La crítica especializada no ha tardado en trazar paralelismos con grandes hitos del género. Muchos la comparan con la trilogía “Antes del amanecer” de Richard Linklater por su apuesta absoluta al diálogo como motor del vínculo, y con la aclamada “Normal People” por su estilo visual íntimo y su enfoque crudo y sincero. Lejos de la idealización romántica, Sorogoyen logra un relato realista donde las conversaciones sencillas esconden una profundidad devastadora.
La ficción sigue a Ana Varela (Iria del Río) y Óscar (Francesco Carril). La historia comienza en la transición del 2015 al 2016, cuando dos treintañeros en crisis se cruzan en un bar de Madrid. Ella, una periodista que no ejerce y planea mudarse a Vancouver; él, un médico del sistema público lidiando con una ruptura. Lo que empieza como una noche de hotel se convierte en el punto de partida de una década de transformaciones vitales.

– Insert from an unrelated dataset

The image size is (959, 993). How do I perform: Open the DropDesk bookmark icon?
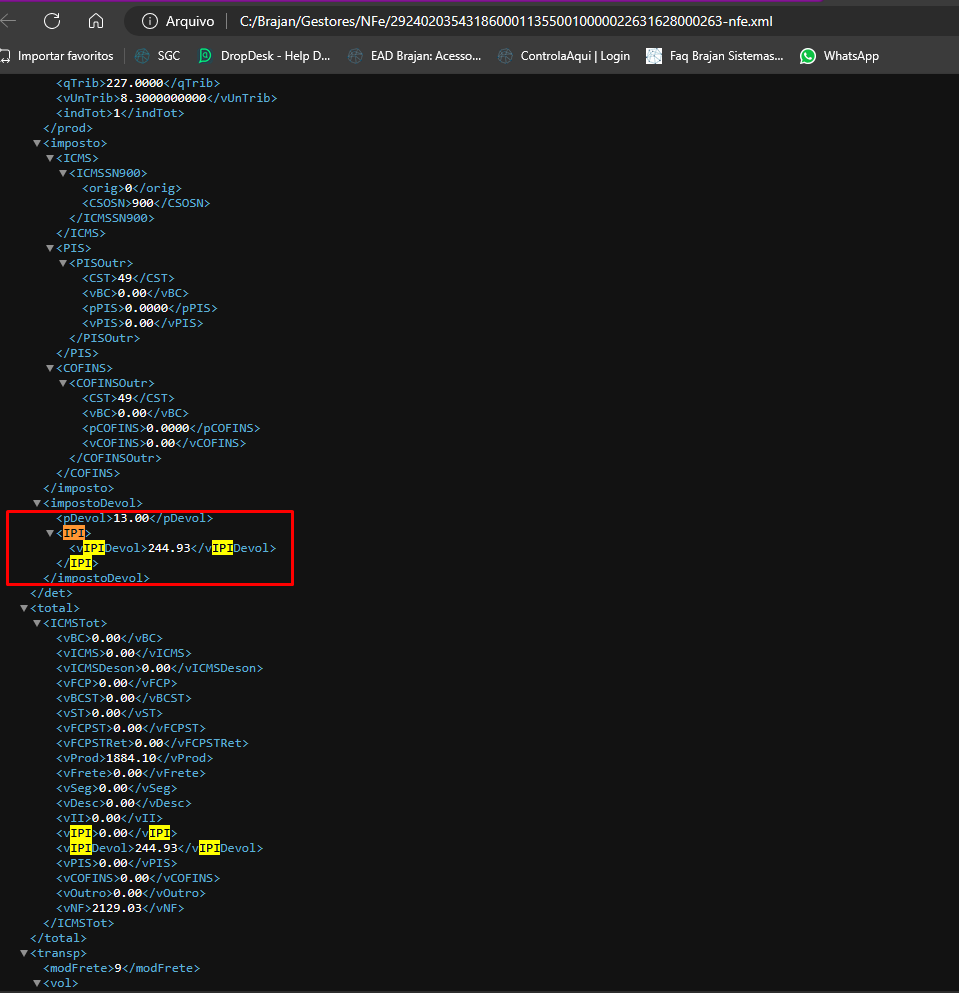click(x=205, y=56)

Cada uno de los diez episodios funciona como una ventana a un momento específico, siempre coincidiendo con el 31 de diciembre. A través de este recurso, el espectador es testigo del paso del tiempo «a saltos», observando cómo los personajes evolucionan desde el frenesí y las dudas de los treinta hasta el umbral de los cuarenta, enfrentando decisiones sobre la familia, la vocación y el desgaste de la convivencia.
Con el respaldo de obras como As Bestas, Sorogoyen reafirma su capacidad para narrar lo cotidiano con una intensidad casi asfixiante. El tono agridulce de la serie se ve potenciado por la banda sonora del cantautor asturiano Nacho Vegas, quien aporta la atmósfera lánguida necesaria para este retrato generacional.
A medida que avanzan los capítulos, los gin-tonics en bares ruidosos dan paso a cenas en casa y nuevas responsabilidades, mientras las ilusiones de juventud conviven con los inevitables arrepentimientos. ‘Los años nuevos’ es, en definitiva, un espejo donde se refleja una generación enfrentada a la «maldita daga» del tiempo, recordándonos que el amor, más que un destino, es un proceso de cambio constante.